◆ Text:

** start **

November 2011 Reports

To the main

25th November 2011 (Friday)

Experiment activities:

New GGUS (or RT) tickets

  • Experiment activities
    • Low activity. Integration of a new framework in the production system
  • T0
    • LFC SLS alarm : some queries are taking longer than expected. (perhaps a problem with Oracle RAC) under investigation with DB group
    • 14 concurrent instances in Lemon while in reality there are 1 or 2. IT is looking at this issue as well
    • concurrent query limit was set to 50 in the OLD setup and it should be a higher limit today with new hardware
  • T2

24th November 2011 (Thursday)

Experiment activities:

New GGUS (or RT) tickets

  • Experiment activities
    • Low activity. Integration of a new framework in the production system
  • T1
    • CERN : alarm about high READ for LFC. After investigation we do not understand why the plots are not reflecting the real activity..
  • T2

23th November 2011 (Wednesday)

Experiment activities:

New GGUS (or RT) tickets

  • Experiment activities
    • Low activity. Integration of a new framework in the production system
  • T1
    • CERN : alarm about high READ for LFC. Can someone give us an explanation because we have no clue what is the issue.
    • SARA : cvmfs is running since one day without any issue
    • CNAF : cvmfs is running since one day with one issue which has been fixed
  • T2

22th November 2011 (Tuesday)

Experiment activities:

New GGUS (or RT) tickets

  • Experiment activities
    • Next round of reprocessing starting to tail off. Backlog primarily now at IN2P3 which has most of the last round of data.
    • Still expect to launch next round of MC simulations by end of November.

  • T1 *
  • T2

21st November 2011 (Monday)

Experiment activities:

New GGUS (or RT) tickets

  • Experiment activities
    • Next round of reprocessing starting to tail off. Backlog primarily now at IN2P3 which has most of the last round of data.
    • Still expect to launch next round of MC simulations by end of November.
    • Waiting for new templates from WLCG to give updated definitions of service criticality for LHCb.

  • T1
    • SARA : SE problem (GGUS:76629) fixed but is it normal that it took 8 hours for an alarm ticket to be worked out... (to be an illustration of the discussion on the last T1 coordination meeting with the difference between "response time" In this case 7 minutes (good) and "max downtime" in this case 13 hours (not good at all))
    • dCache : (GGUS:76561) opened for assistance migrating data from one space token to another.

  • T2
    • Shared software area problems at Auver(GGUS:76586)

18th November 2011 (Friday)

Experiment activities:

New GGUS (or RT) tickets

  • Experiment activities
    • Next round of reprocessing starting to tail off. Backlog primarily now at IN2P3 which has most of the last round of data.
    • Still expect to launch next round of MC simulations by end of November.
    • Waiting for new templates from WLCG to give updated definitions of service criticality for LHCb.

  • T1
    • CNAF : Job failures probably related to power cut there.
    • SARA : Early signs of job failures to resolve turls on WNs. Waiting to see how the situation develops.
    • dCache : GGUS ticket (76561) opened for assistance migrating data from one space token to another.

** end **

◆ Task list:
(a) In the November 2011 reports, what was the concurrent query limit in the old setup?
(b) Transcribe the November 2011 reports starting at "18th November 2011" and ending at "power cut there.".
(c) According to the November 2011 reports, why is the reprocessing backlog now mainly at IN2P3?
The material that comes after the November 2011 reports isn't needed for these tasks.

◆ Supplied information:
** start **

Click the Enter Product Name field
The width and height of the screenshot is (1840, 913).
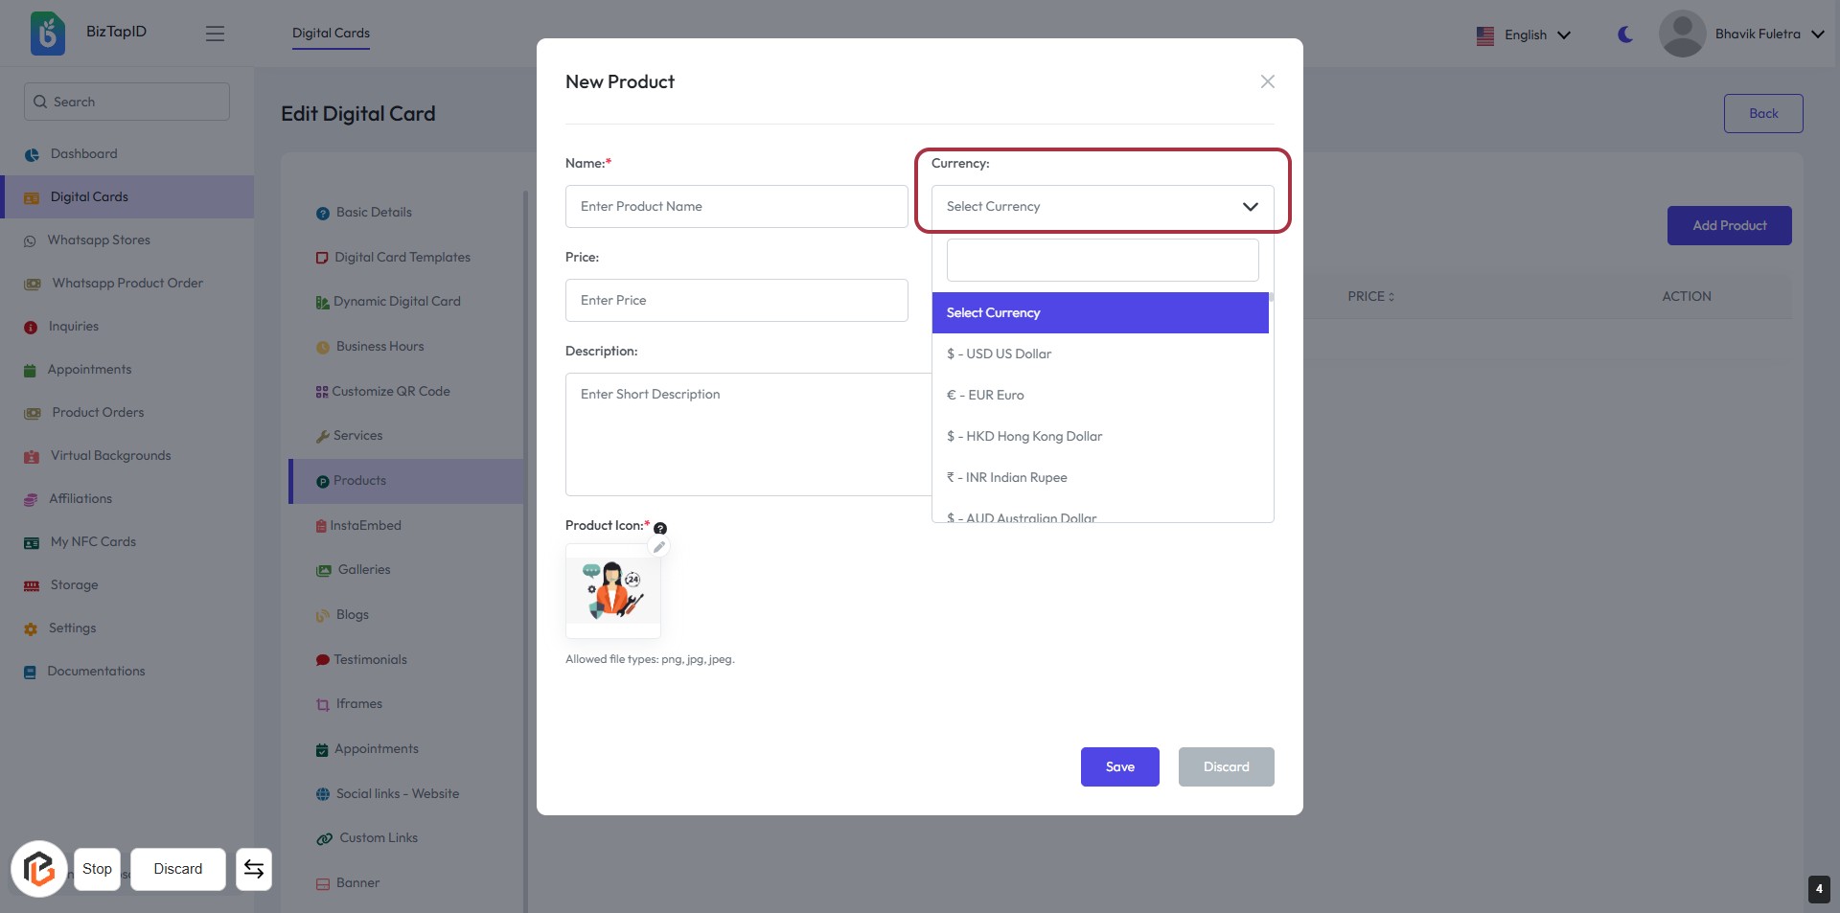(736, 207)
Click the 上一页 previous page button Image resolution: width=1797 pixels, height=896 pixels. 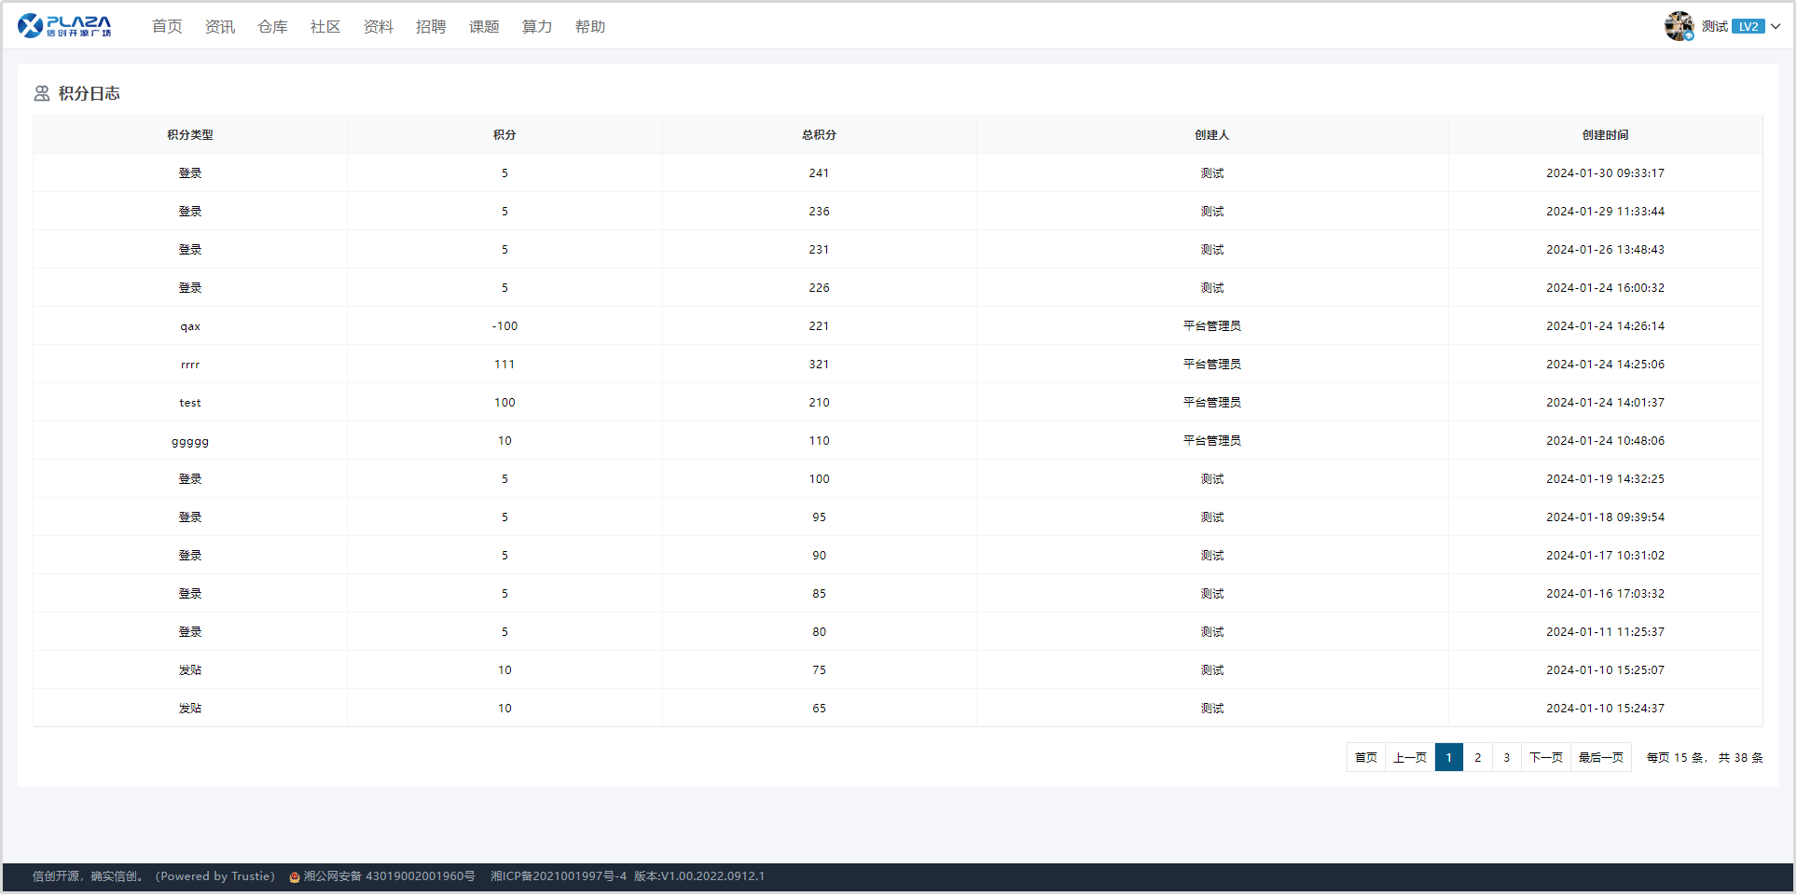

** end **

◆ Exercise answers:
(a) It was set to 50.

(b)
18th November 2011 (Friday)

Experiment activities:

New GGUS (or RT) tickets

  • Experiment activities
    • Next round of reprocessing starting to tail off. Backlog primarily now at IN2P3 which has most of the last round of data.
    • Still expect to launch next round of MC simulations by end of November.
    • Waiting for new templates from WLCG to give updated definitions of service criticality for LHCb.

  • T1
    • CNAF : Job failures probably related to power cut there.

(c) IN2P3 holds most of the data from the last round, so most of the remaining reprocessing work is there.